Running the chains for more iterations may help. See 
5: Bulk Effective Samples Size (ESS) is too low, indicating posterior means and medians may be unreliable.
Running the chains for more iterations may help. See 
6: Tail Effective Samples Size (ESS) is too low, indicating posterior variances and tail quantiles may be unreliable.
Running the chains for more iterations may help. See 

I just want to make sure that I’m setting up the priors and model correctly, to determine whether the issues related to the model specification itself.

Thanks for any help in advance.

The model seems a little strange. Maybe I can clarify some things.

  • Essentially as I understand your model describes the following scenario:
    y_{pbs} \sim \mathcal{N}(\theta_{pbs},\sigma)\\ \theta_{pbs} \sim \mathcal{N}(\theta_{0},\tau) It appears to be hierarchical by design, but in fact having a normal with a mean that is itself normally distributed just creates another normal with standard deviation \sqrt{\sigma^{2}+\tau^{2}}, and as for a mean \mathbb{E}(y_{pbs})=\mathbb{E}(\theta_{pbs})=\theta_{0}. If you want to deal with a gaussian mixture or partial pooling you need more information that is currently provided.

  • When you call normal ~ (mu, sigma) sigma is entered in Stan as standard deviation and not variance. So in effect your squaring here means that your true sigma and tau is being modelled as the square root of the standard deviation. Not sure if you want that, and also it may cause issues for the sampler. On that note, I would also recommend adding <lower=0> to sigma and tau to make sure the sampler is aware that \{\sigma,\tau\}\in \mathbb{R}_{>0}.

  • You mention 0.0001 is a prior for alpha and beta, but here you list them as lower bounds. This doesn’t make sense to me and I think it is generally poor practice to make sure hard constraints. Why would you need these specific cutoffs? If you are expecting them to be low, you can model alpha and beta on the log scale and then exponentiate them in the transformed parameters or model block. As your code reads now your values of alpha and beta cannot go below 0.0001 which I have a feeling may not be what you’re actually looking for.
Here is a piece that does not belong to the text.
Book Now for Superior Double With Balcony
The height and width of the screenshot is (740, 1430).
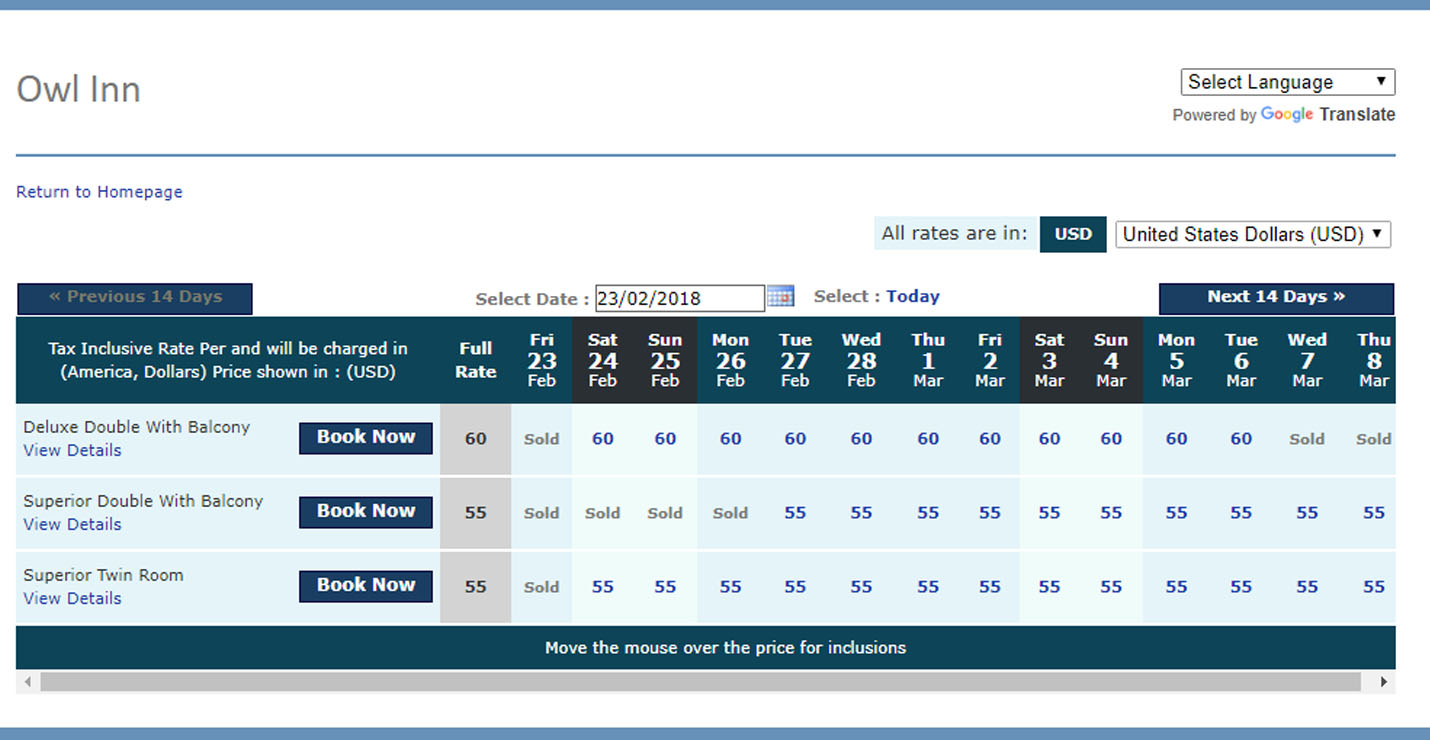365,511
  • There is no prior for tau which seems a little strange since it seems to be a variance hyperparameter. Adding a lower bound as prevously mentioned, and a proper prior, will help a bit for fitting, and also you may want to considered non-centered paramtetrization for theta_0. For example, using a dummy variable theta_pbs_raw

real theta_pbs_raw; //dummy variable
  theta_pbs_raw ~ std_normal();
  tau ~ exponential(1); // just an example prior for standard deviation, you can change
  theta_0 ~ ?; // not sure what is your expectation for the mean of this distribution, but put it here
  real theta_pbs = theta_pbs_raw*tau + theta_0; //scaling and shifting theta_pbs_raw
  y_pbs ~ normal(theta_pbs, sigma);

Hopefully these provide enough direction. Regarding priors for variance parameters there are great posts such as this one for you to study and other forum posts discussing why hard constraints such as for your alpha and beta are not recommended and also general information about variance priors, here and here and here

Thanks for the help, that is a good point about the variance just being the sum of the two variances. Regarding the lower bounds for alpha and beta, basically I was trying to bound them to Real numbers greater than 0 (to meet the requirements of the inverse gamma distribution). I was under the impression that <lower=0> was inclusive, is that incorrect?

I’ll take these comments into consideration and check out the links you provided as well. Thanks!

In reality it is may be inclusive because of underflowing, in theory it is exclusive for real numbers. Since you want the sampler to get the distribution, which may be around 0.0001 and not absolutely limited by 0.0001, the constraint is not good for sampling, though it may be used as a prior.

I quote from the manual the manual (second link I sent) :

hard constraints are not recommended, for two reasons:
(a) Except when there are logical or physical constraints, it is very
unusual for you to be sure that a parameter will fall inside a specified
range, and (b) The infinite gradient induced by a hard constraint can cause
difficulties for Stan’s sampling algorithm. As a consequence, we recommend
soft constraints rather than hard constraints; for example, instead of
constraining an elasticity parameter to fall between 0, and 1, leave it
unconstrained and give it a normal(0.5, 0.5) prior distribution.